Training Loop (Again!) in UNQ_C8

I know that numerous others got stuck on UNQ_C8 regarding a cryptic error related to incompatibility of tensor sizes, but as none of the existing open topics solves this issue, I will need to open this again and hope that someone will provide a solution.

In a nutshell, I am passing all the tests up to UNQ_C8, but running into the following error in the training loop.

Please advise. Thanks in advance.


LayerError Traceback (most recent call last)
in
1 # UNIT TEST
2 # test training_loop
----> 3 w2_tests.test_training_loop(training_loop, TransformerLM)

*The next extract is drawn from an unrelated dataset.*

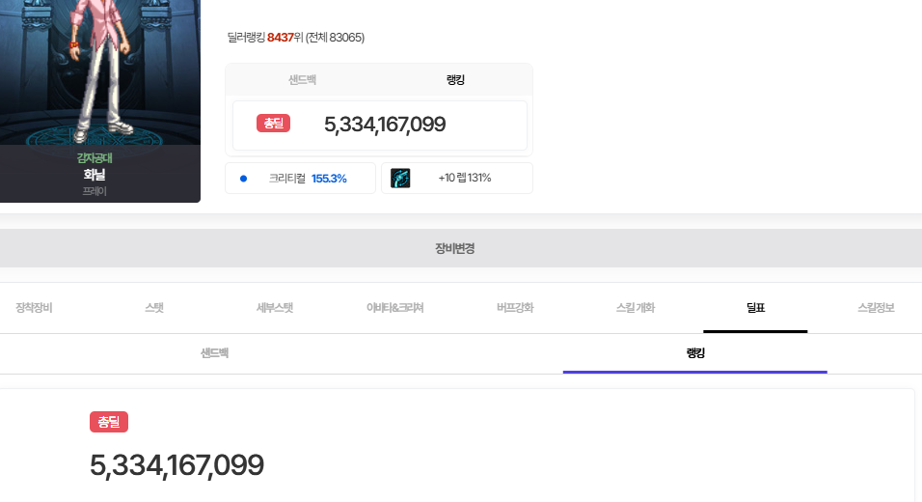Open the 스탯 tab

~/work/w2_tests.py in test_training_loop(target, TransformerLM)
813 os.remove(“~/model/model.pkl.gz”)
814
→ 815 output_loop = target(TransformerLM, my_gen(), my_gen())
816
817 try:

in training_loop(TransformerLM, train_gen, eval_gen, output_dir)
40 train_task,
41 eval_tasks=[eval_task],
—> 42 output_dir=output_dir)
43
44 return loop

/opt/conda/lib/python3.7/site-packages/trax/supervised/training.py in init(self, model, tasks, eval_model, eval_tasks, output_dir, checkpoint_at, checkpoint_low_metric, checkpoint_high_metric, permanent_checkpoint_at, eval_at, which_task, n_devices, random_seed, loss_chunk_size, use_memory_efficient_trainer, adasum, callbacks)
246 if not use_memory_efficient_trainer:
247 if _is_uninitialized(self._model):
→ 248 self._model.init(self._batch_signature)
249 self._eval_model.rng = self.new_rng()
250 if _is_uninitialized(self._eval_model):

/opt/conda/lib/python3.7/site-packages/trax/layers/base.py in init(self, input_signature, rng, use_cache)
309 name, trace = self._name, _short_traceback(skip=3)
310 raise LayerError(name, ‘init’, self._caller,
→ 311 input_signature, trace) from None
312
313 def init_from_file(self, file_name, weights_only=False, input_signature=None):

LayerError: Exception passing through layer Serial (in init):
layer created in file […]/, line 63
layer input shapes: (ShapeDtype{shape:(1, 1250), dtype:int64}, ShapeDtype{shape:(1, 1250), dtype:int64}, ShapeDtype{shape:(1, 1250), dtype:int64})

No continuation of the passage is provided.